Огромная часть социологии, которой занимаются в университетах, — это прикладная социология, огромные лаборатории, которые существуют благодаря локальному муниципальному финансированию. Социологи превратились в таких посредников, которые делают то же, что менеджеры, или же то, что делают журналисты, а именно озвучивают дебаты в средствах массовой информации. Это не очень интересно интеллектуально, но это имеет достаточно большое социальное значение. Аналогична и роль психологов, которые занимаются решением конфликтов в муниципалитетах.
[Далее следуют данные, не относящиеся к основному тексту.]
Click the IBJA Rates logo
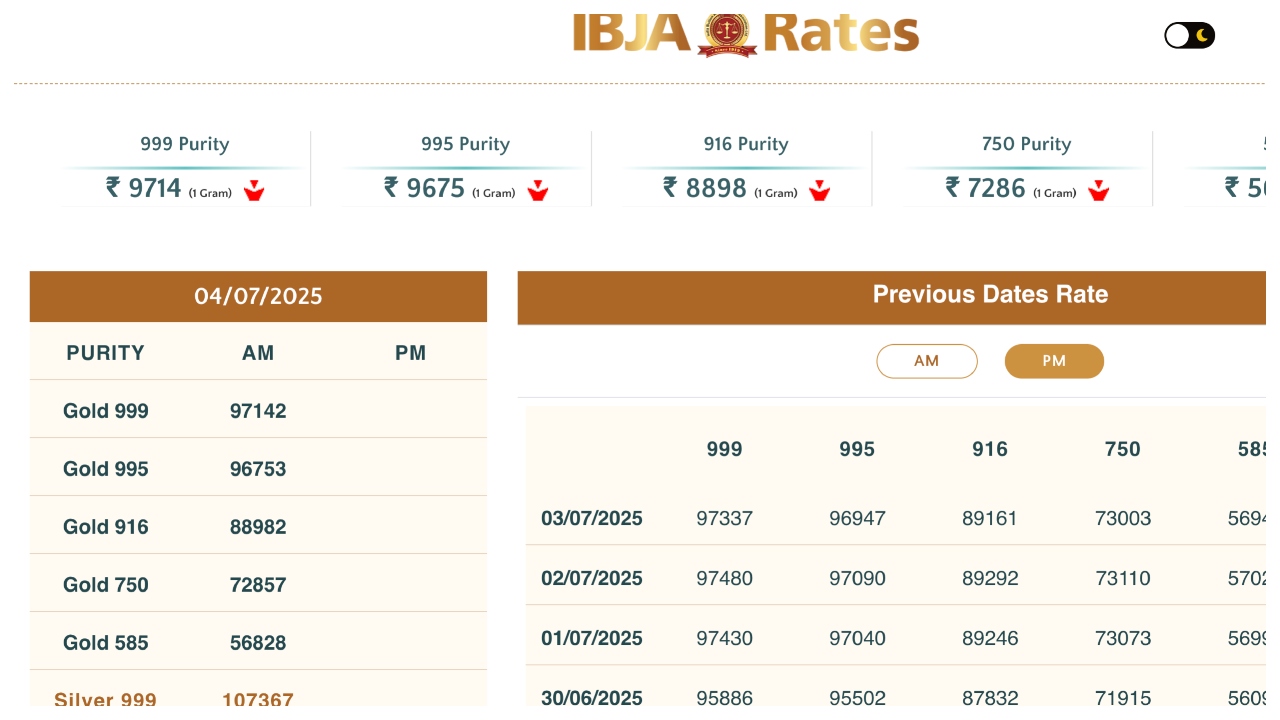The height and width of the screenshot is (720, 1280). click(745, 34)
Способна ли экспертиза стать панацеей социальных наук? Как влияет принятие роли технического эксперта на положение социальных наук в обществе, как изменяются в зависимости от этого те задачи, на решение которых они могут претендовать, и каковы последствия такого выбора для идеологического проекта социальных наук? Ведь роль эксперта отнюдь не ограничивается установлением новых, особых взаимоотношений между социальными науками и обществом, но влечет за собой радикальную внутреннюю перестройку самих социальных наук. Амплуа эксперта присущи внутренние противоречия, идущие вразрез с устоявшимися представлениями о социальных науках.
Мы уже упоминали о том, что роль эксперта никак не предполагает свободу выбора сюжета, по которому эксперту предстоит высказаться. Вот как формулирует эту проблему Франсуа Артог применительно к истории:
Особенность современной ситуации состоит в том, что историк больше не является хозяином положения. Не он определяет вопросы, не он фиксирует повестку дня. Что ему делать? Вернуться в Сорбонну и сказать себе: “Я буду заниматься чистой наукой”? Может ли он это сделать? С другой стороны, как и на каких условиях он может выступать в публичной дискуссии, не превращаясь просто в эксперта или просто в журналиста? Он разрывается между разными амплуа — журналиста, свидетеля и судьи.
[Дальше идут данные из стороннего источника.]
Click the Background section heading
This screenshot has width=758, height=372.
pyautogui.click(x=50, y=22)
Не эксперт решает, что является важным с точки зрения знания об обществе, не он выбирает те темы или проблемы, которые требуется изучать в первую очередь. Исследовательская программа навязывается ему обществом, формулируется в “социальном заказе”.
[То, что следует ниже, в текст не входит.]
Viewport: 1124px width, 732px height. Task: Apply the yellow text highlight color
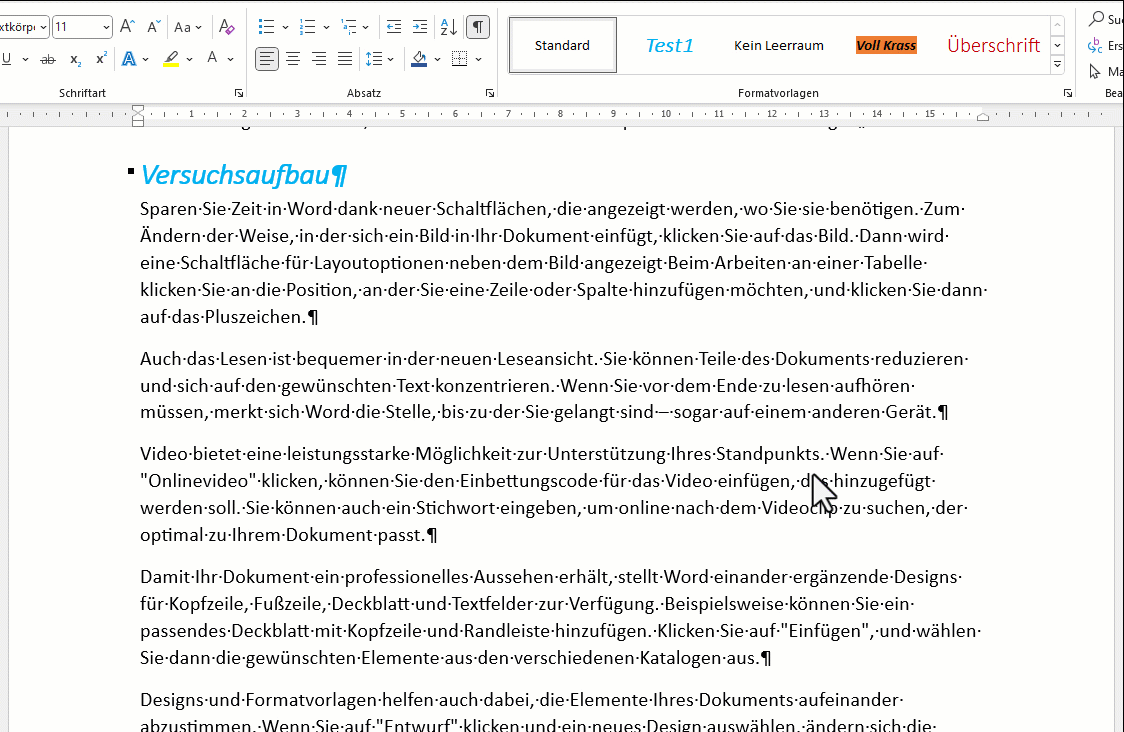171,59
Несколько неприятных для социальных наук следствий вытекает из такого положения дел. Действительно, если не сами социальные науки выбирают те вопросы, на которые они должны дать ответ, а вся научная проблематика определяется конъюнктурой общественной жизни, то объективность их подхода неизбежно окажется поставленной под сомнение. В самом деле, больше не всеобъемлющий метод социальных наук и их внутренняя логика позволяют отличать важные сюжеты от сиюминутных. Напротив, весь выбор исследовательской программы подпадает под власть общественных настроений, пристрастий и фобий. Позиция эксперта принципиально изменяет положение исследователя: он должен находиться в постоянной готовности ответить на чужой вопрос, сохраняя при этом видимость полной независимости.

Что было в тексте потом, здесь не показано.